2020 White Paper – The Future of Legacy Data
What is legacy data?
The definition of “legacy data” can vary depending on the audience. In its broadest form, legacy data is anything that has been created and written out for storage. Legacy certainly infers that the data is no longer actively used, or commonly accessed, but remains vital in some way. The Business Directory describes it as “information that is stored in an old or obsolete format.” As office IT systems are updated, the information stored on backups or archives is often left gathering dust. All businesses create data as part of their operations, from emails and databases, to reports and spreadsheets. Data that is no longer actively used or refreshed is then archived to make space for new files. This data is often kept for compliance reasons, lawsuits and business or regulatory audits, or for future business use.

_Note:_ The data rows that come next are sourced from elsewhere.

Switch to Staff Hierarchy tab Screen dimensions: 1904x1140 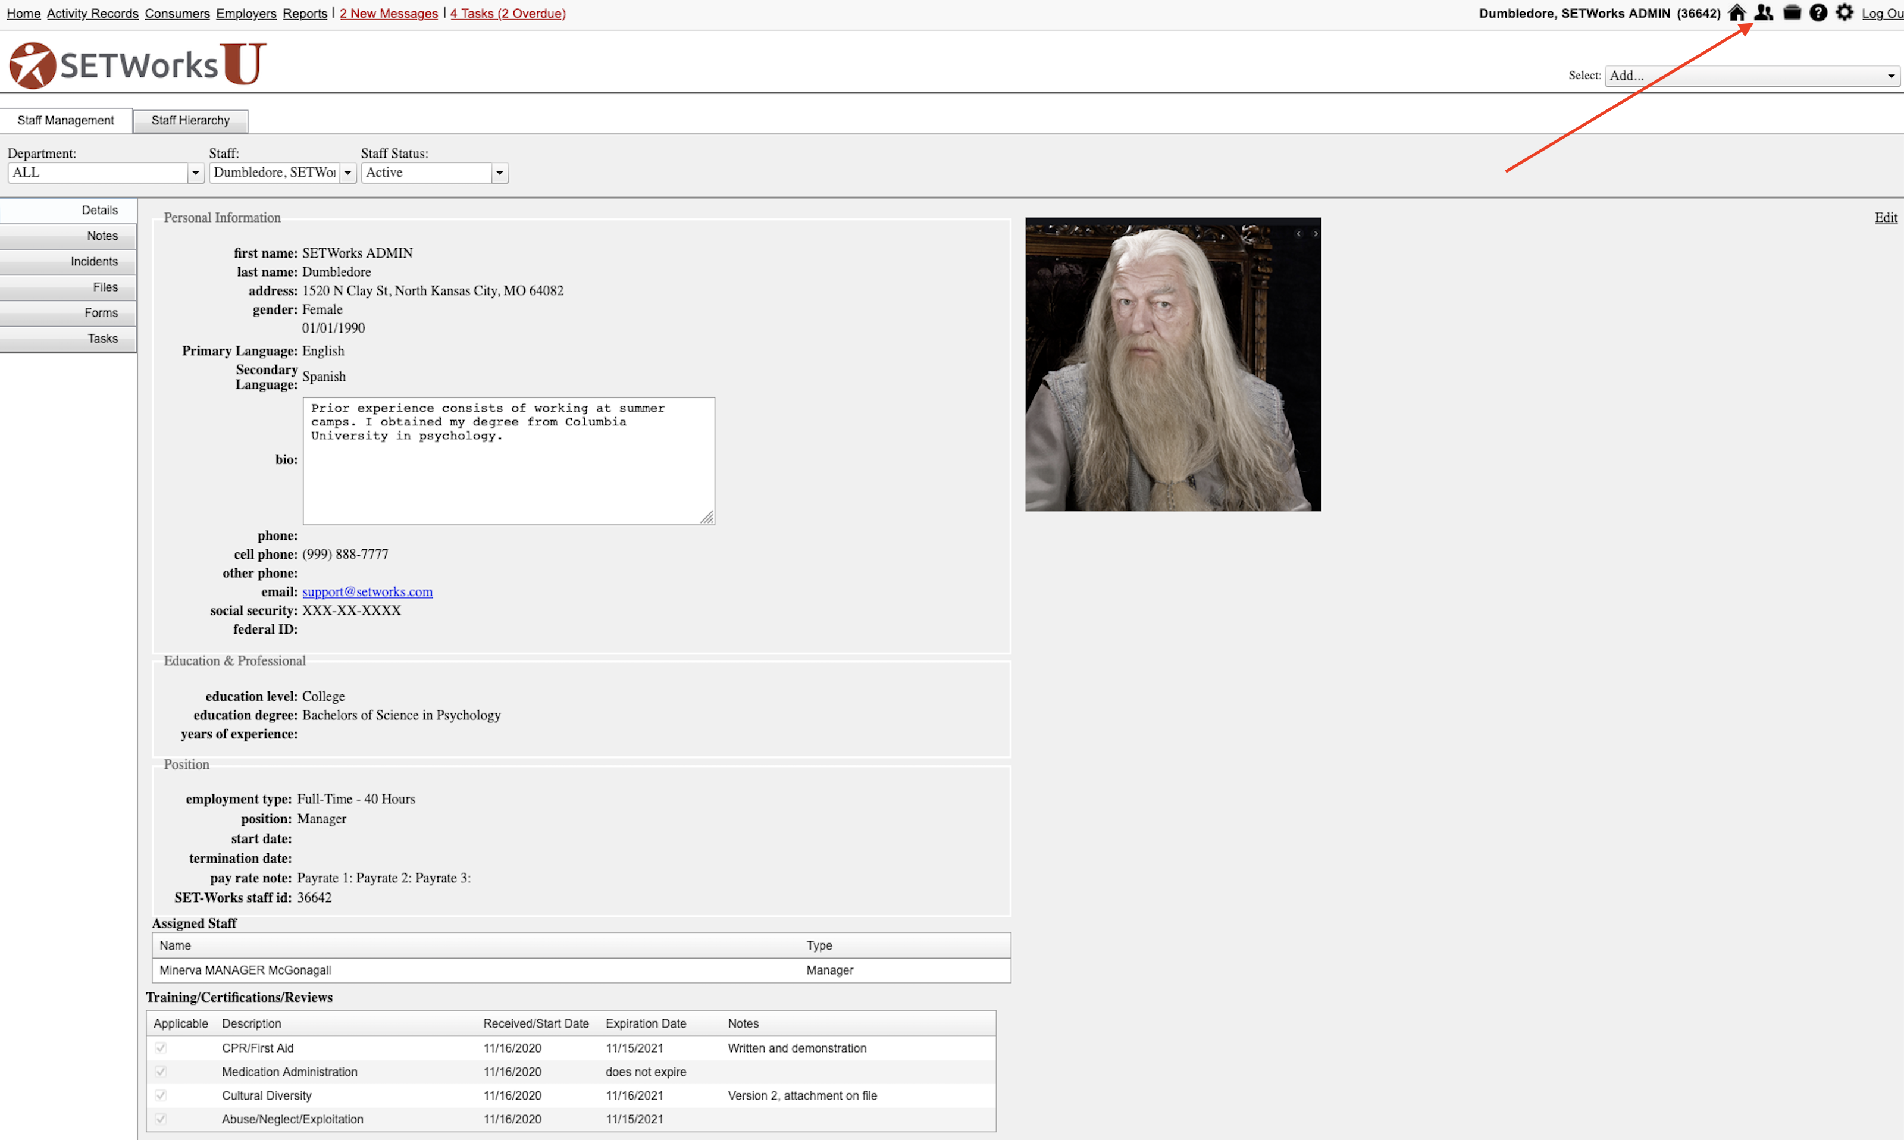click(x=190, y=121)
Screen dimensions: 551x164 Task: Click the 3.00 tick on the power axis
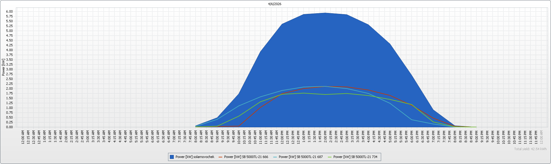(x=9, y=69)
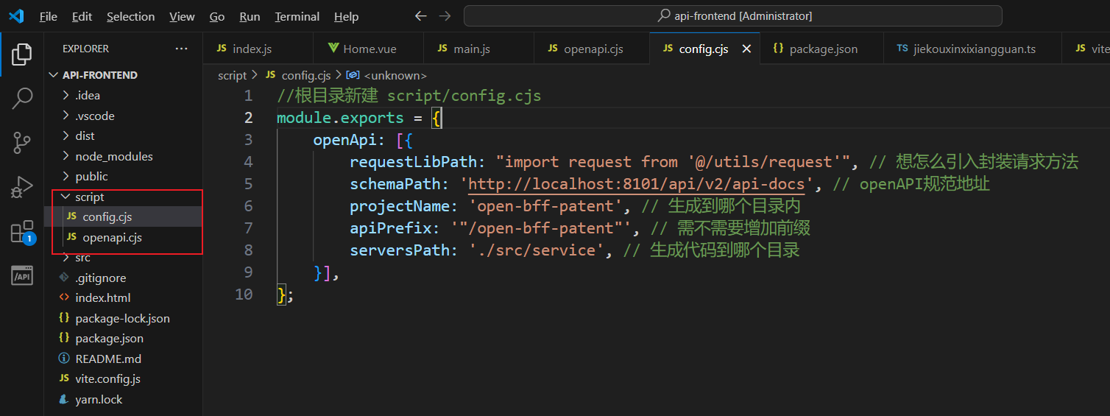Collapse the API-FRONTEND root section
Image resolution: width=1110 pixels, height=416 pixels.
tap(99, 75)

The advantages of tape storage
For many years, tape has been the most common medium used for the backup of legacy data because it offers a relatively low-cost and long-lasting solution. This is especially true for companies that are required to hold on to large volumes of data. Tape storage is ideal for backups due to data being stored sequentially, not allowing existing backups to be altered or manipulated. Whether the data on a tape was written last week or 10 years ago, it is all classified as legacy data because it’s not in active use. SullivanStrickler specializes in managing legacy data for its clients. Whatever data is written to the storage medium, we can access it and make it available and usable to our customers, says Shawn Strickler, CTO and co-founder of SullivanStrickler – “The farther you get from active use, the more complex it can be to access your data. We support everything from recently created data to things that have been archived and put on a shelf and forgotten about for years,” says Strickler. “Even when a company retires an old backup environment, they may still need to have access to that data,” says Brendan Sullivan, CEO and co-founder of SullivanStrickler. “They no longer need all the functions and features of the applications for which they are paying, so to hold on to those systems and not know when they will need to access the data, is an unnecessary expense.” Do you trust the cloud? Magnetic tape as a form of data storage has been around since the 1950s, and it remains the number one option for archiving. From the floppy disk to the cloud, there have been solutions that offer faster and more readily accessible solutions. However, none have managed to dethrone tape as the best option for legacy data. “There was a big push to the cloud and that seemed to be all anybody was talking about for a couple of years, but you don’t hear as much excitement about it anymore,” says Sullivan. “We’ve even seen instances of people moving off tape onto the cloud, then going back to tape. They’ve done this because they’ve discovered there a need for both.” Storing data on tape is also much more secure than it is on the cloud. Cybercrime has become a serious issue in recent years, especially when it comes to sensitive company data – “No one ever hacked a tape,” says Sullivan.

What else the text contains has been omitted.